__Aim of the exercise__:
Where a line below includes the word "agent", copy that line.

───── Extracted entries ─────

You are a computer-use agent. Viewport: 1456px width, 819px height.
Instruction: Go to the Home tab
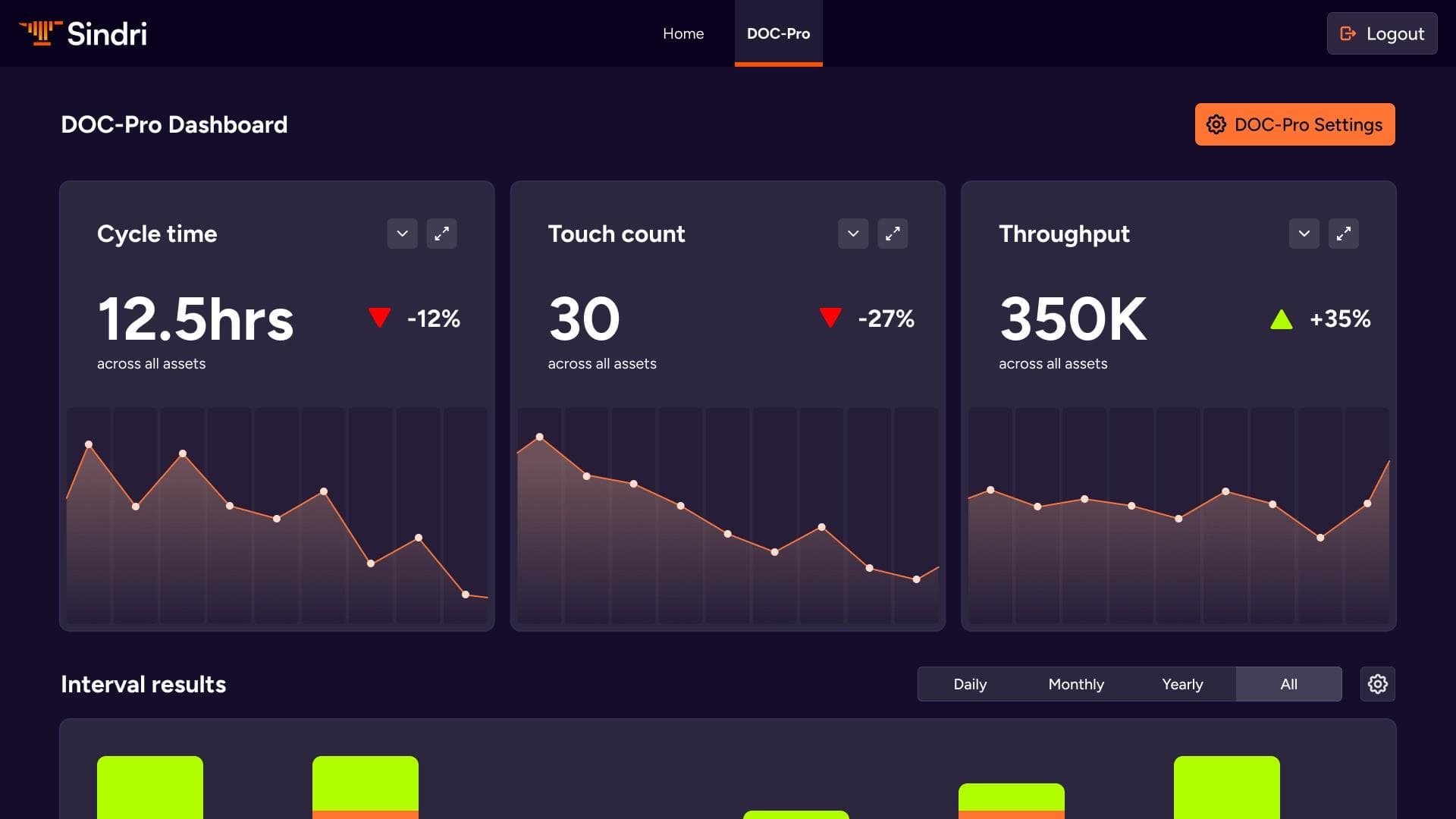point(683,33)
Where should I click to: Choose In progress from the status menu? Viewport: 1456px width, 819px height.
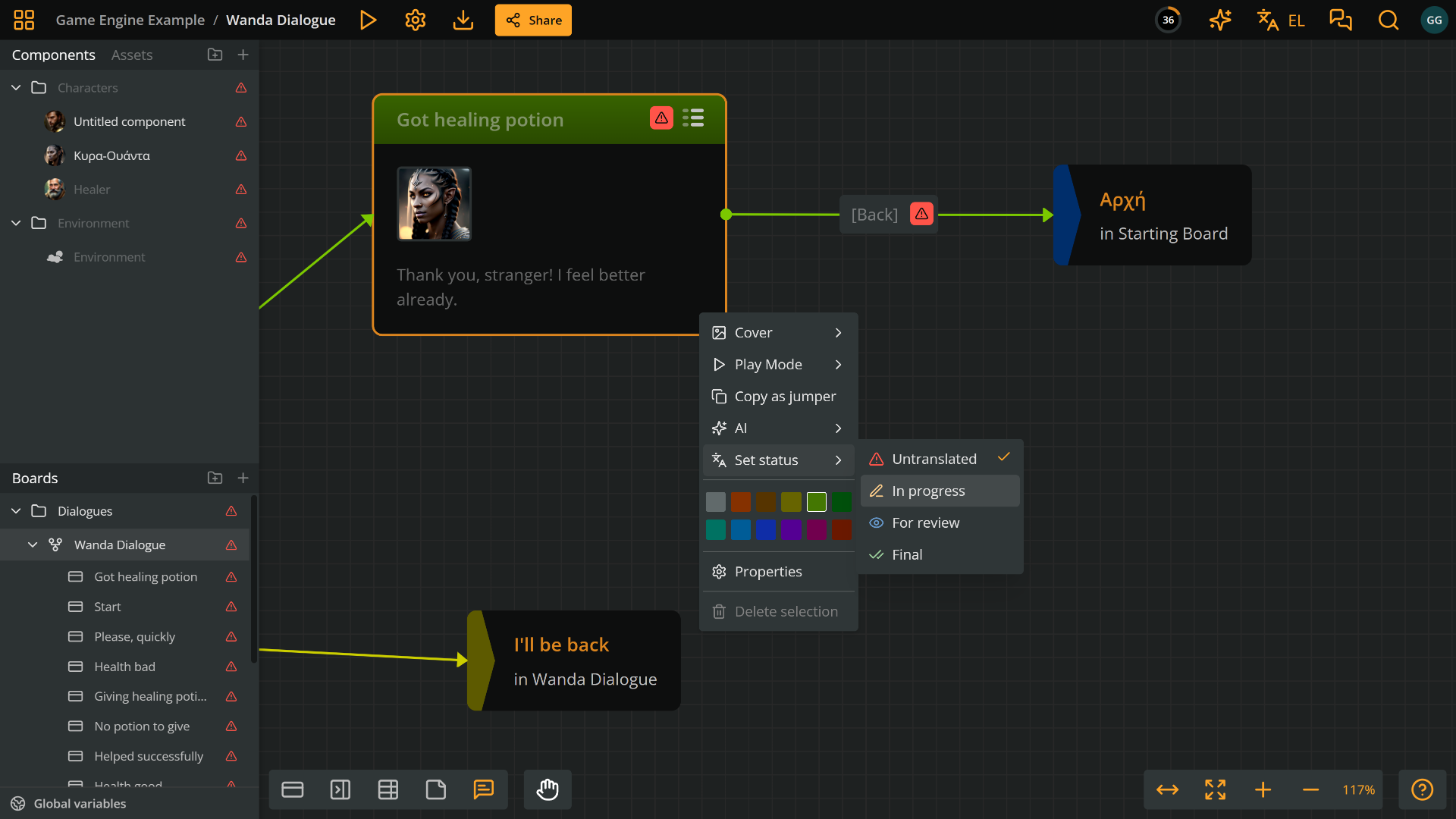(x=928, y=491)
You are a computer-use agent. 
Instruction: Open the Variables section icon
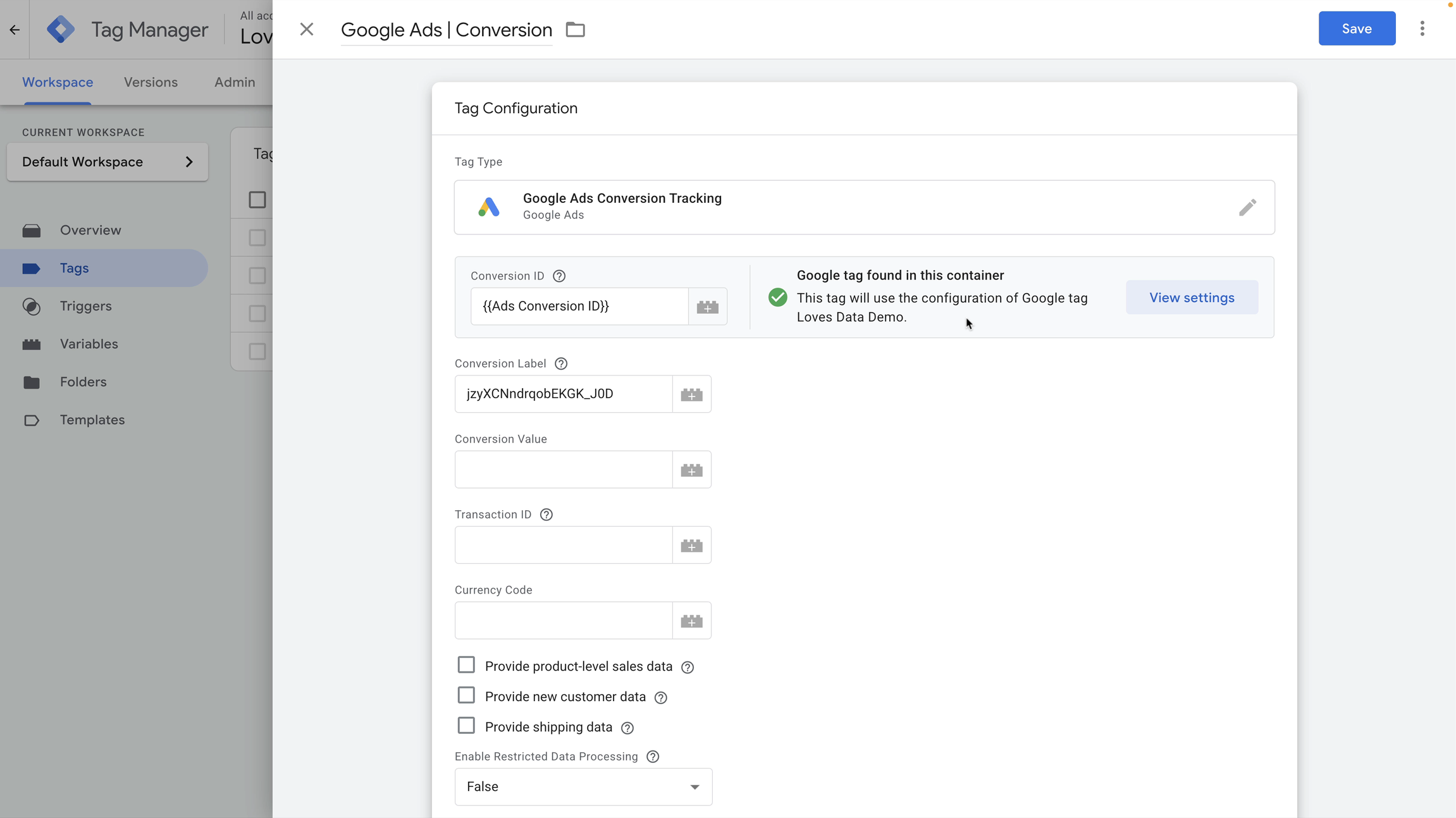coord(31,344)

─────
───── Extracted entries ─────

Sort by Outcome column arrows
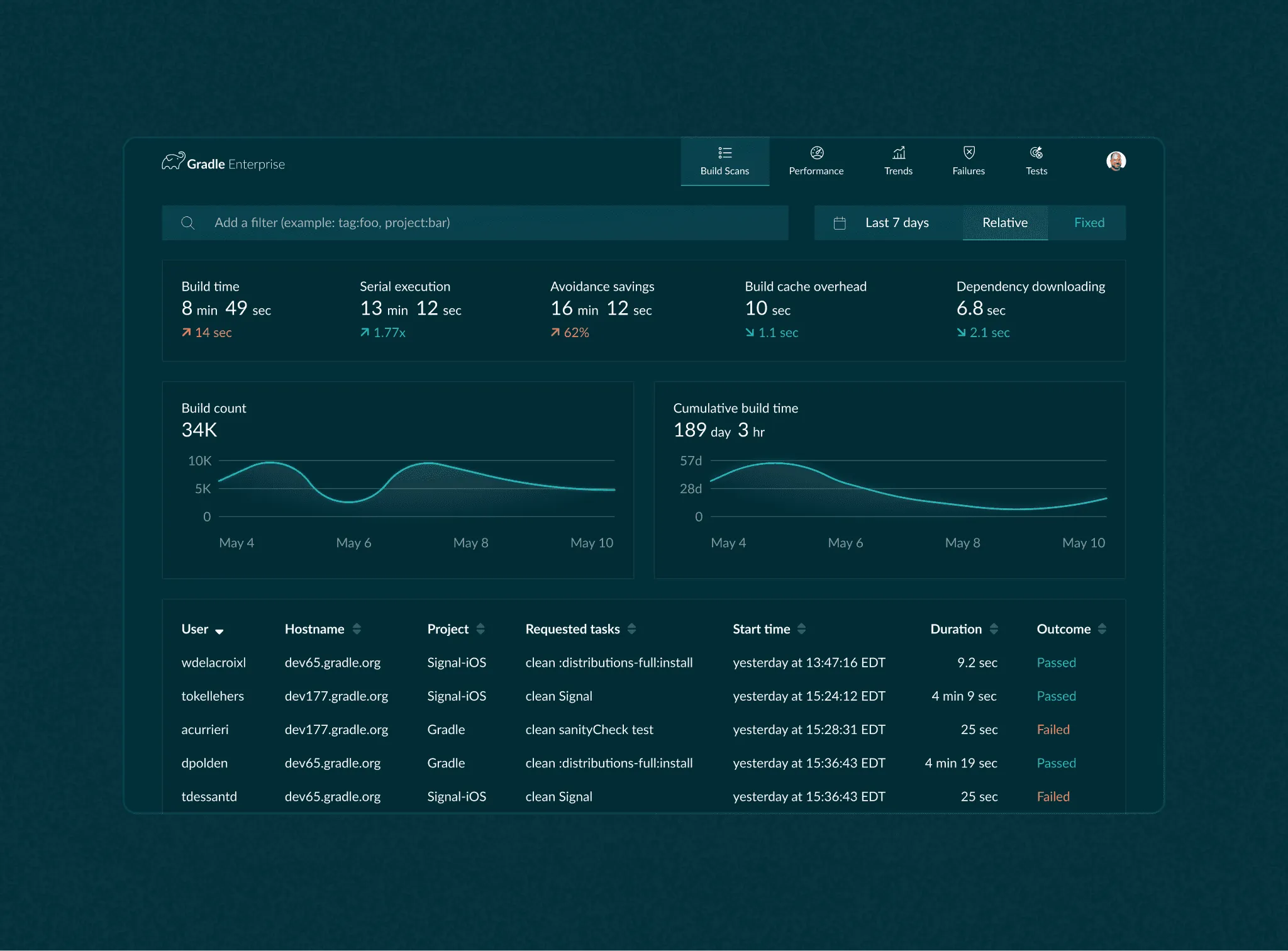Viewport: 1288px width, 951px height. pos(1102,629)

─────
───── Extracted entries ─────

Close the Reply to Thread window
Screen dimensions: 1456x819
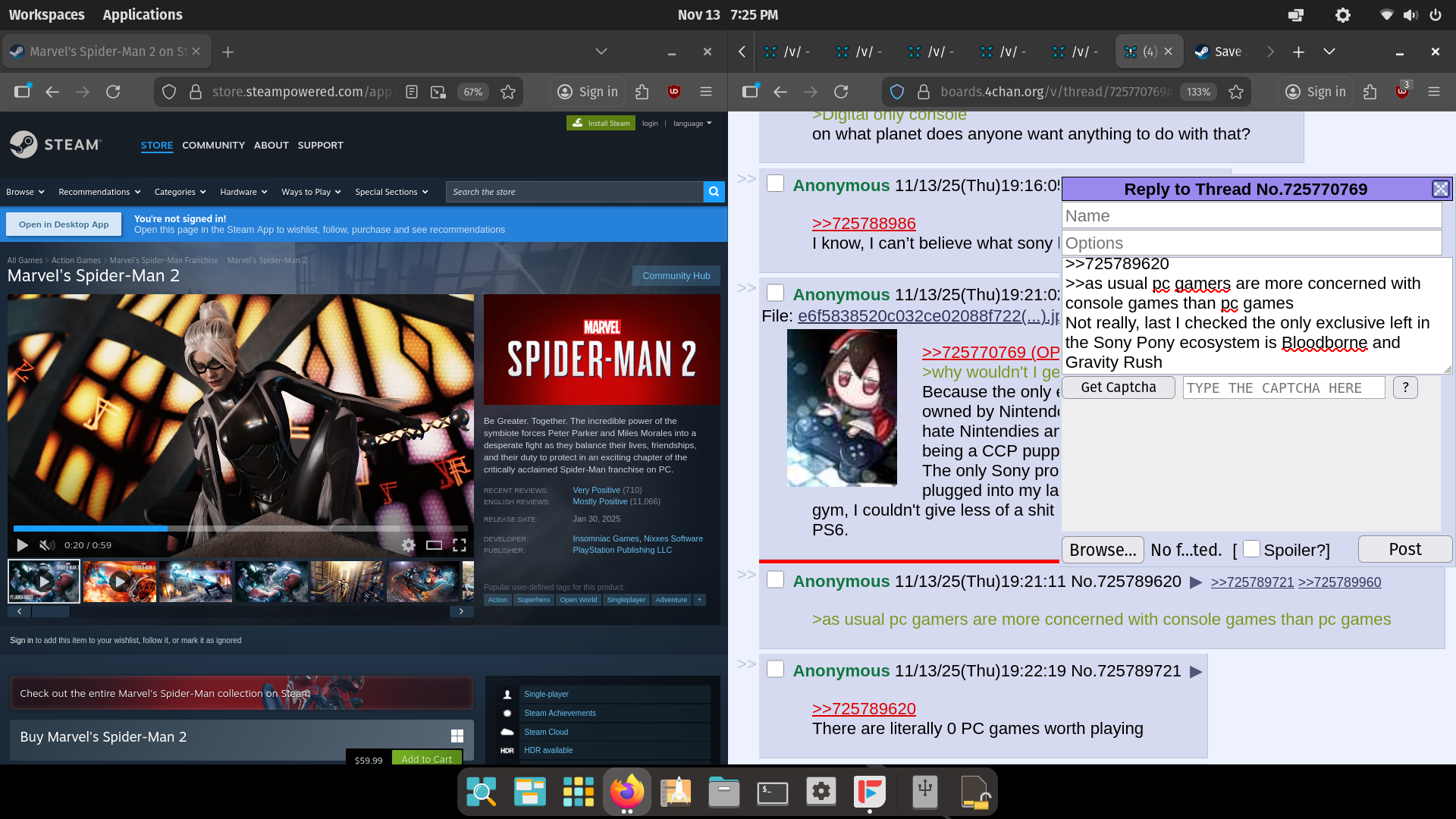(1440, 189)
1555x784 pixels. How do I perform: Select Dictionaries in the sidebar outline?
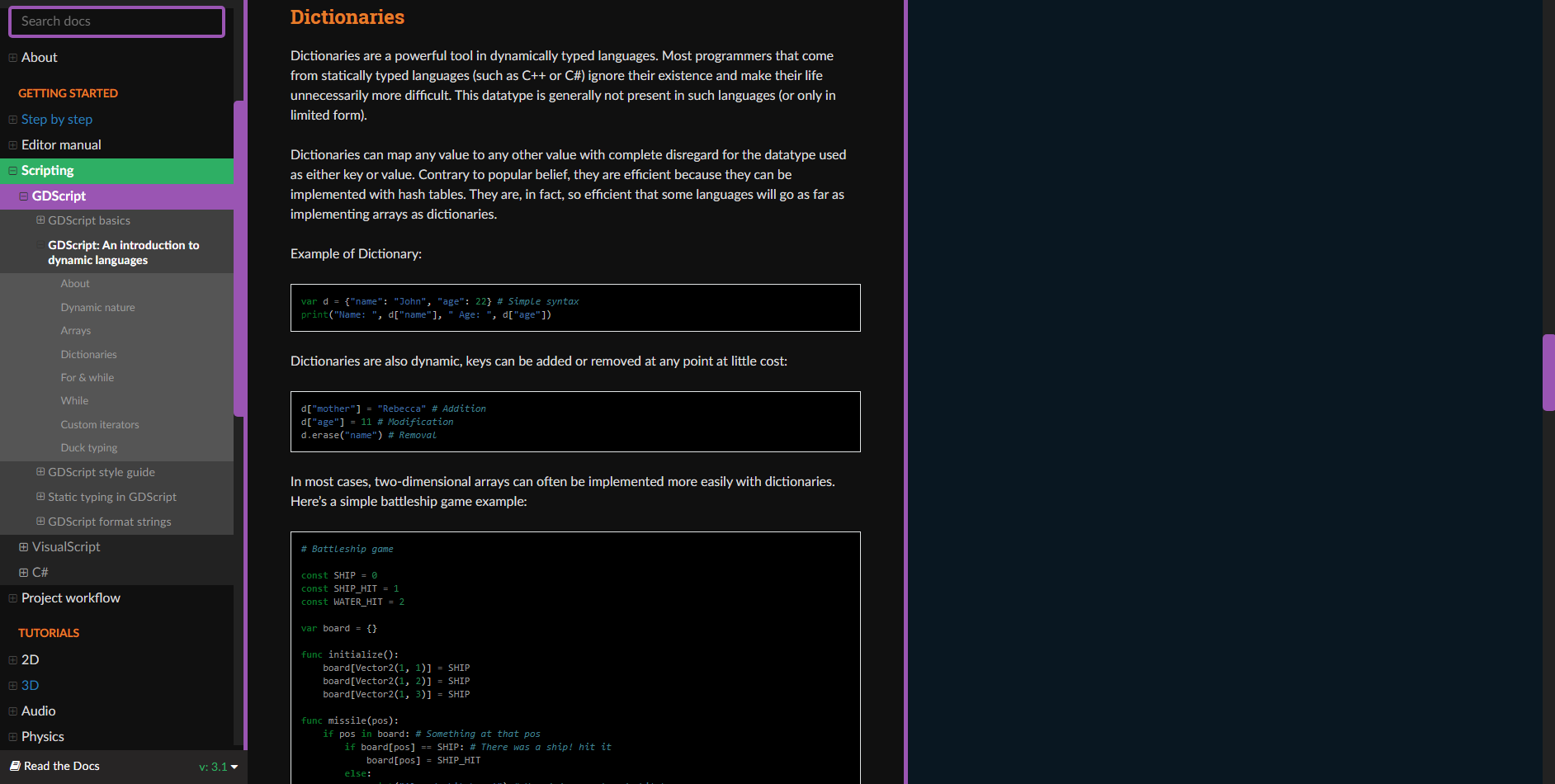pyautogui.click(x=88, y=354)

─────

__Answer for the task__:
You are a computer-use agent. Viewport: 1456px width, 819px height.
You are a computer-use agent. 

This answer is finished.